The Promise of Hierarchy and Decomposition

Despite the challenges, structured AI teams can succeed. The key is “decomposability,” breaking down tasks into independent parts. Google DeepMind’s research shows that agents excel when working in parallel on separate components of a larger problem, such as financial analysis where bots can efficiently scan news, filings, and records simultaneously.

Furthermore, a clear hierarchy with delegated authority improves performance. Zou designed a virtual lab with an AI agent professor coordinating a team of AI agent students and a critical agent providing feedback. This system successfully designed new proteins to target COVID-19 mutations, validating the potential for AI-driven scientific discovery.
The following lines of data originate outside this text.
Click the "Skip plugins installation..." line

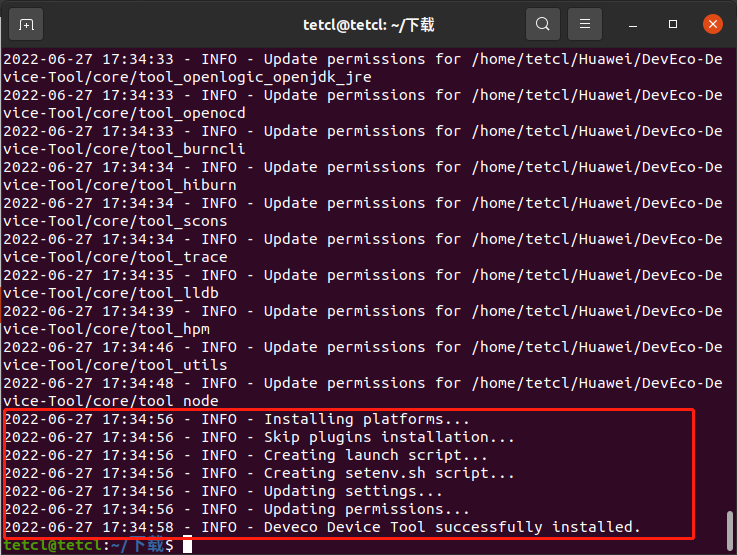(x=389, y=437)
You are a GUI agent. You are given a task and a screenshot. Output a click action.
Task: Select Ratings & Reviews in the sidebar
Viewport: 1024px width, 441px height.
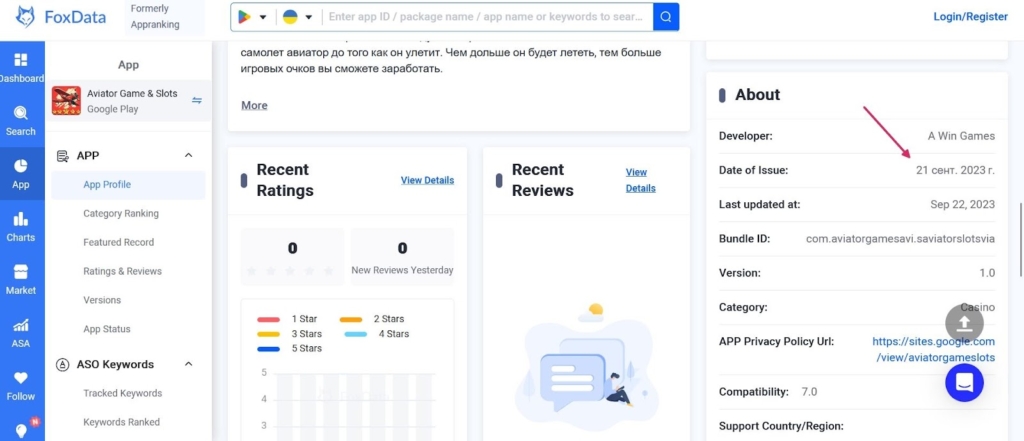click(x=122, y=271)
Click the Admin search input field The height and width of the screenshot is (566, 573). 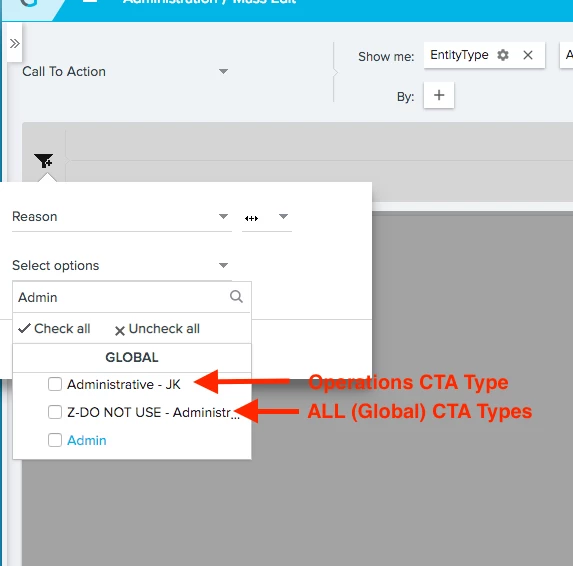(x=122, y=297)
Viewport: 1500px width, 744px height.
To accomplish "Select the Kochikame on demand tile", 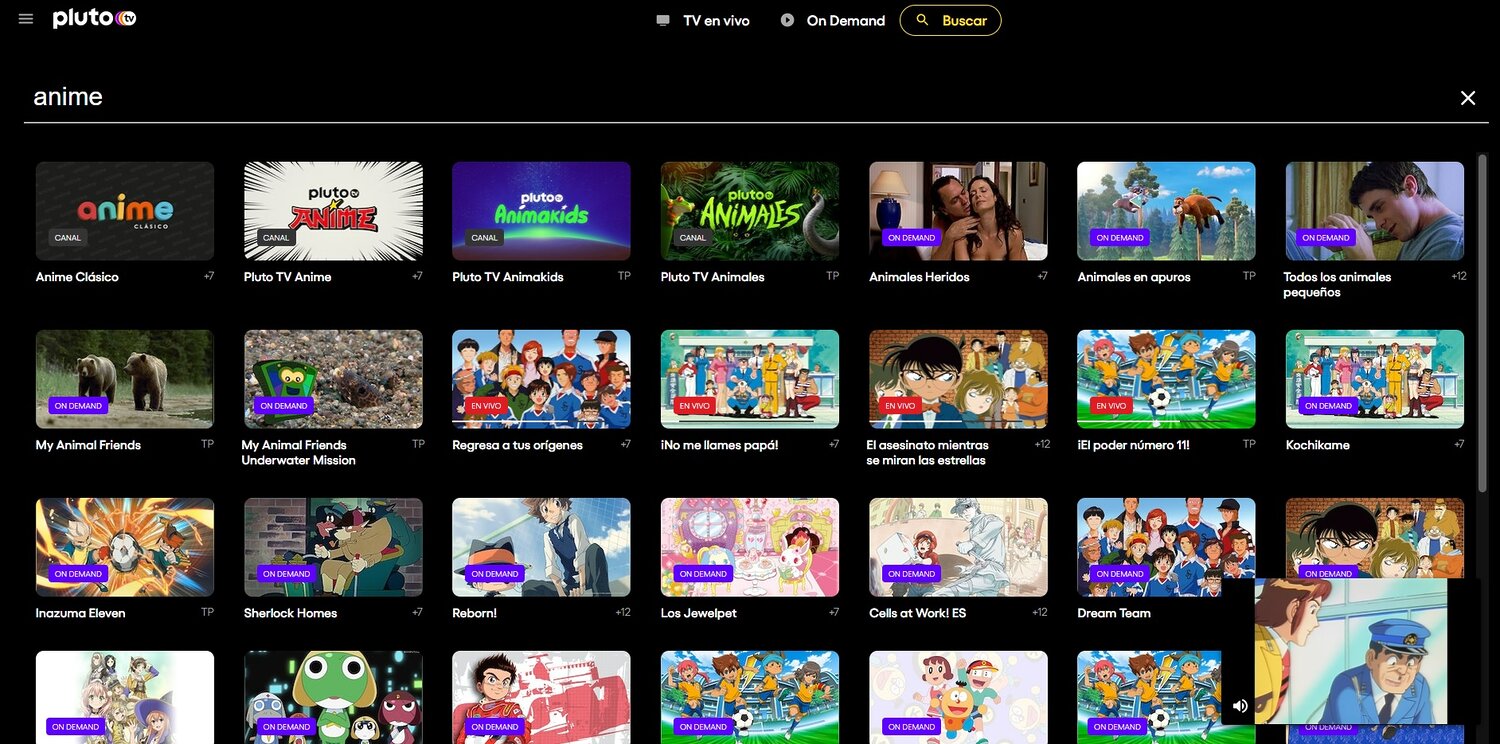I will point(1374,378).
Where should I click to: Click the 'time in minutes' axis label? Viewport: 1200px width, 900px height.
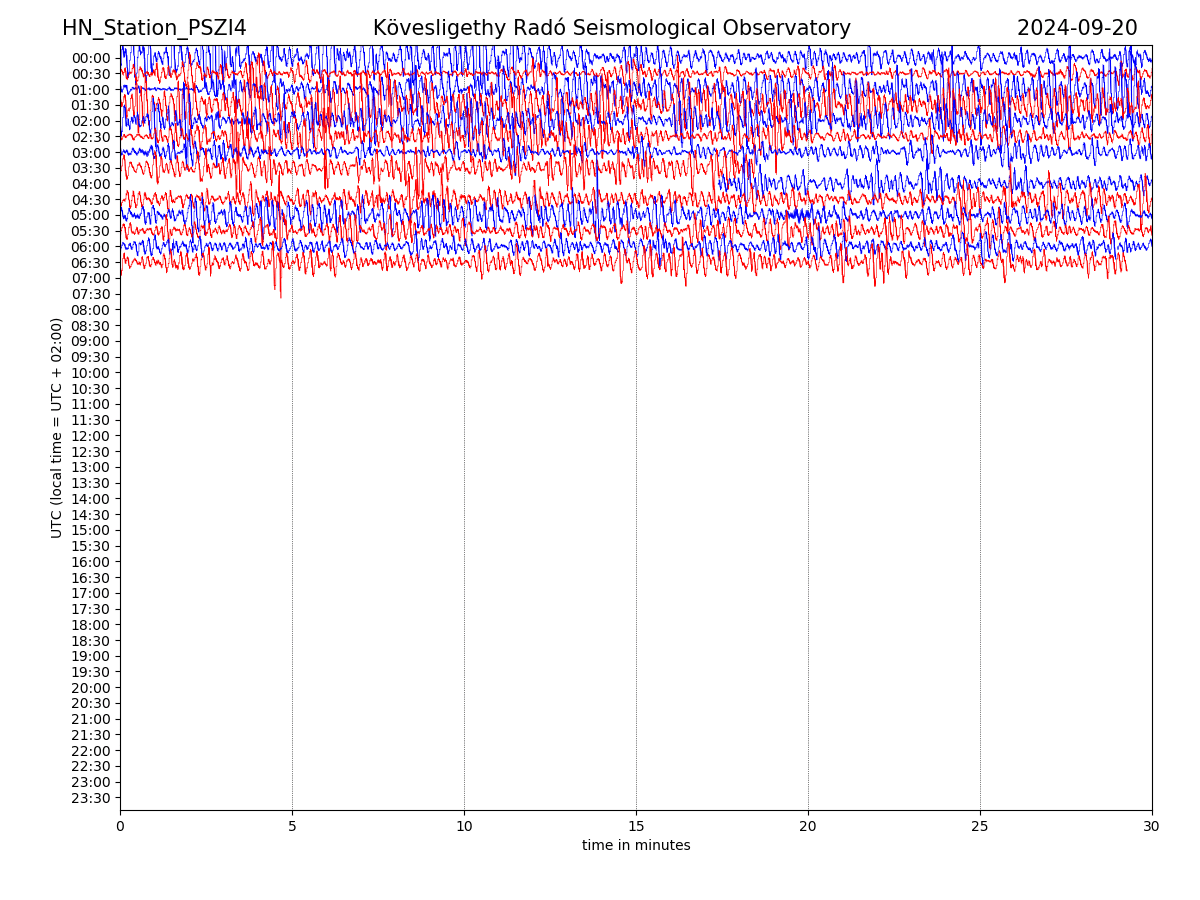636,846
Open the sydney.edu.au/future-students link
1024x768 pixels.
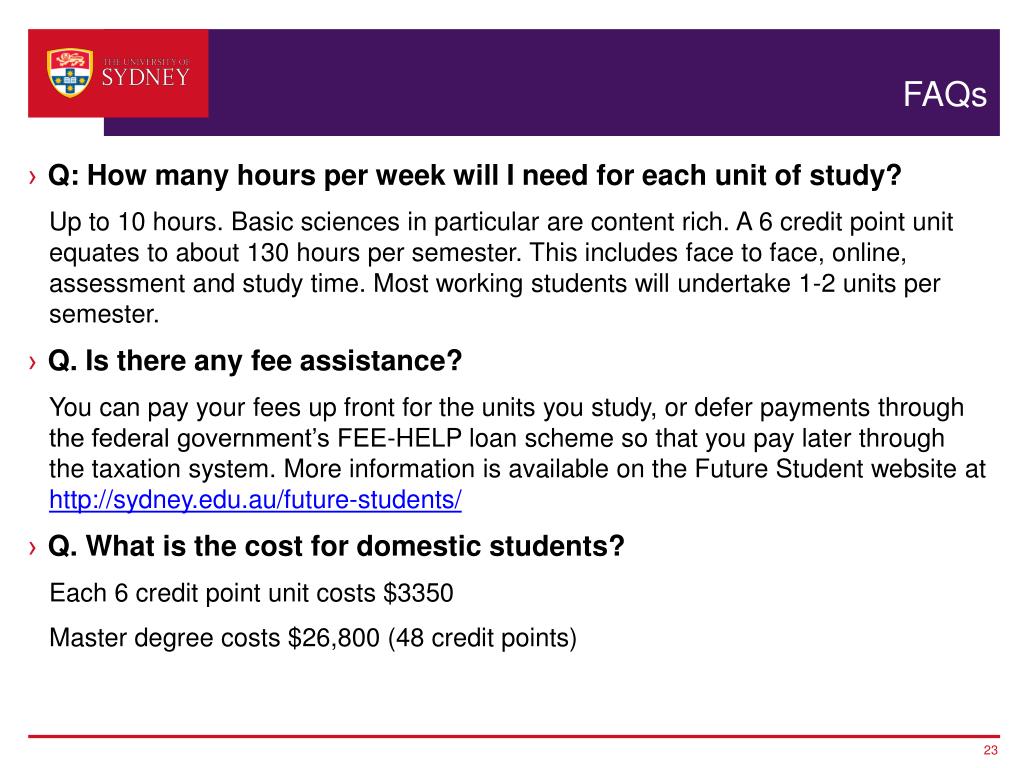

Zou has scaled this model into The Virtual Biotech, a company with a hierarchical structure and thousands of agents working in parallel to analyze clinical trial data. The team cleaned and organized a massive dataset of 55,984 clinical trials, demonstrating the power of a well-orchestrated bot team.

Conclusion

While the current state of AI agent teamwork is often chaotic and inefficient, structured environments with clear hierarchies and decomposable tasks hold significant promise. The challenges are real, but not insurmountable. As AI agents evolve, so too will their collaborative abilities. The future of AI isn’t just about smarter bots; it’s about smarter teams of bots—and understanding how to make them work effectively.